I remember the day I found myself stripped of all the usual noise. No deadlines, no friends to meet, no shows to binge-watch—just silence. It was as though I had finally arrived in that desert I had always feared. At first, I panicked. I paced the room, my heart racing, searching for something to hold onto. But there was nothing: just me and the present moment.
It took months, maybe, for me to stop resisting the stillness. Slowly, I began to see it not as a threat but as a gift. I started to experience the world like a child—open, curious, and unburdened by expectations. The unknown, which had once seemed so frightening, began to feel like an exciting mystery. What I had been running from all this time wasn’t emptiness but an invitation to live fully in the present. And with that realisation, I started to feel something new, something genuine.

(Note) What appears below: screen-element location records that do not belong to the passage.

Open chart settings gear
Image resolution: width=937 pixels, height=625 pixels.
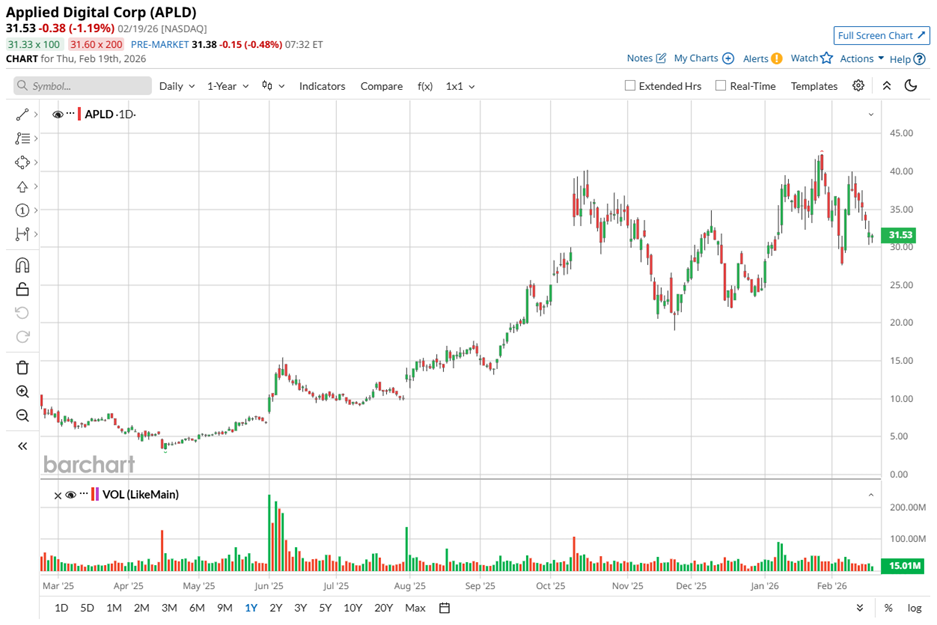coord(857,86)
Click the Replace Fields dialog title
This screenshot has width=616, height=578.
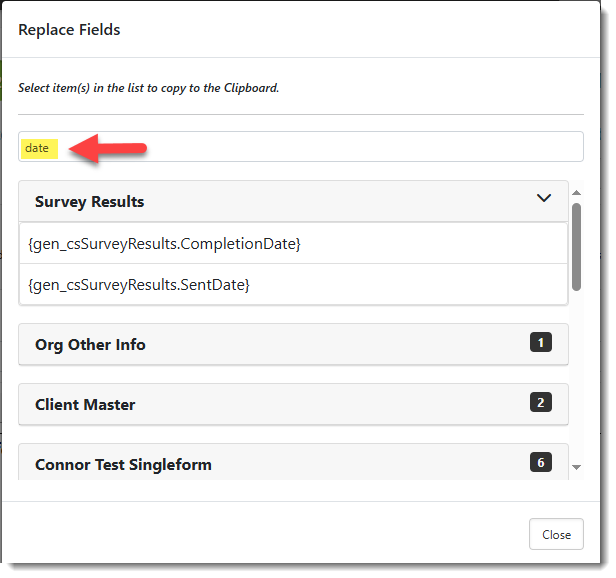(69, 30)
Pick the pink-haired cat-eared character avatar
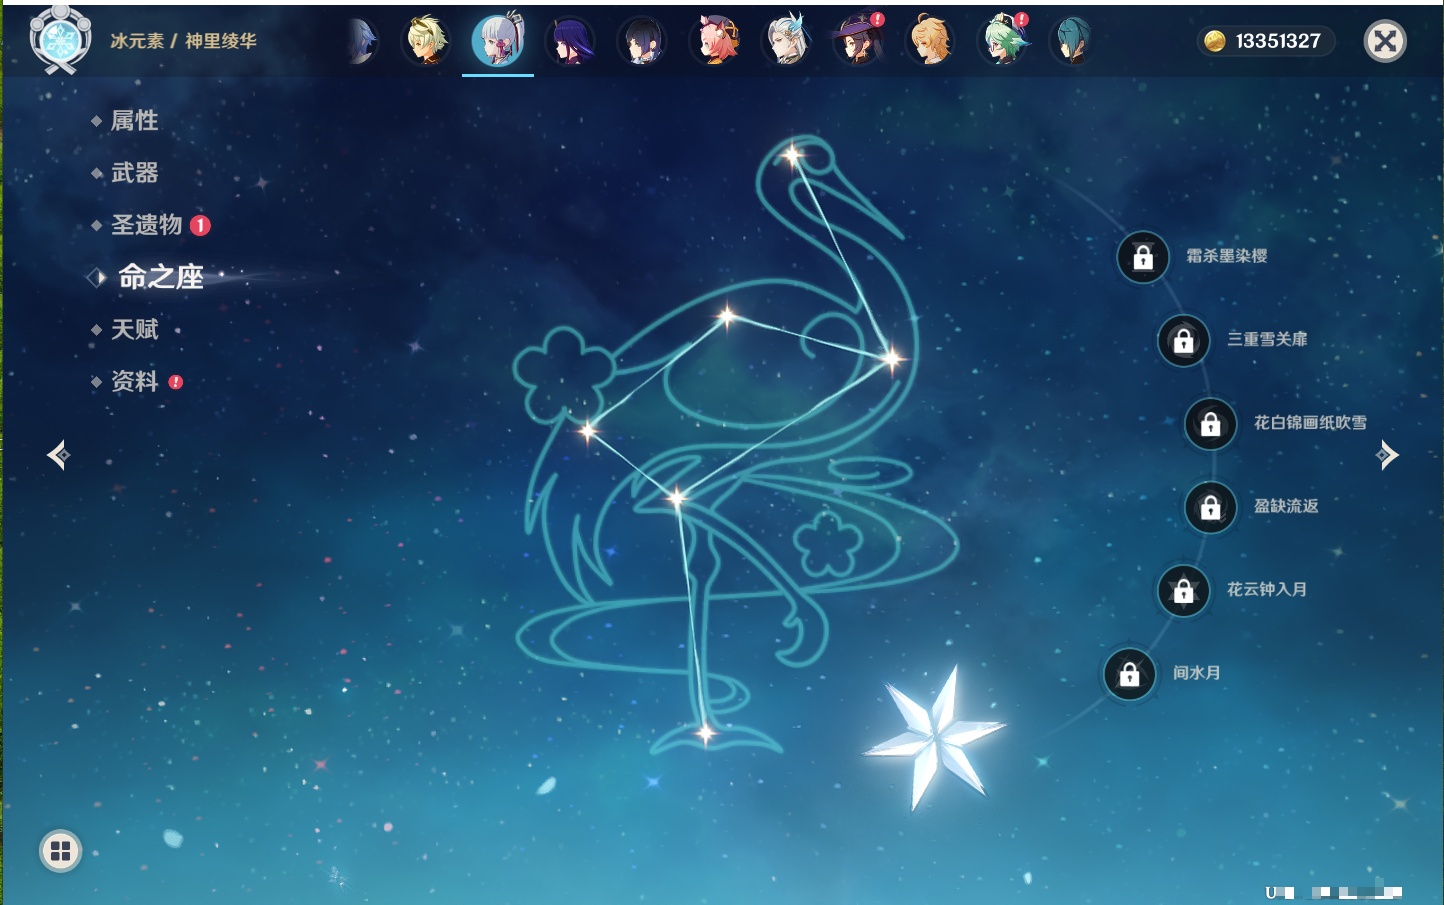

I remember watching a child play in the park one day. She didn’t care what anyone thought, or what she’d do later, or even what games she’d play tomorrow. She was absorbed in the moment, lost in the joy of now. There was a freedom in her that struck me. She wasn’t afraid of being alone, nor was she anxious about what came next. She simply trusted the moment.
Watching her, I realized that this was what I had been missing. I had been so preoccupied with filling my life with plans and activities that I had forgotten how to be present—how to truly embrace the unknown. When I let go of the need to control every moment, I found that life could be much like the way that child played: filled with curiosity and wonder, unburdened by the future.
Now, when I wake up each morning, I try to approach the day with that same openness. I don’t know what will happen, but instead of letting that uncertainty scare me, I’ve learned to welcome it. What will the day bring? What does life have in store for me today? I’ve discovered that the present moment is not something to fear butto experience fully.
In embracing the unknown, I’ve found a sense of peace I never thought possible. The fear of being alone has been replaced by gratitude for the stillness that allows me to connect more deeply with myself and with life. There are still moments when the quiet feels overwhelming, but when that happens, I think back to that child in the park—how she trusted the moment without needing to know what came next. And like her, I now look forward to each day with a sense of wonder, trusting that life will guide me through the unknown in its mysterious way.
In the stillness, I found not emptiness but an invitation—a chance to rediscover myself, moment by moment. Perhaps the unknown is not a void after all, but a path leading us back to the present, where life is waiting.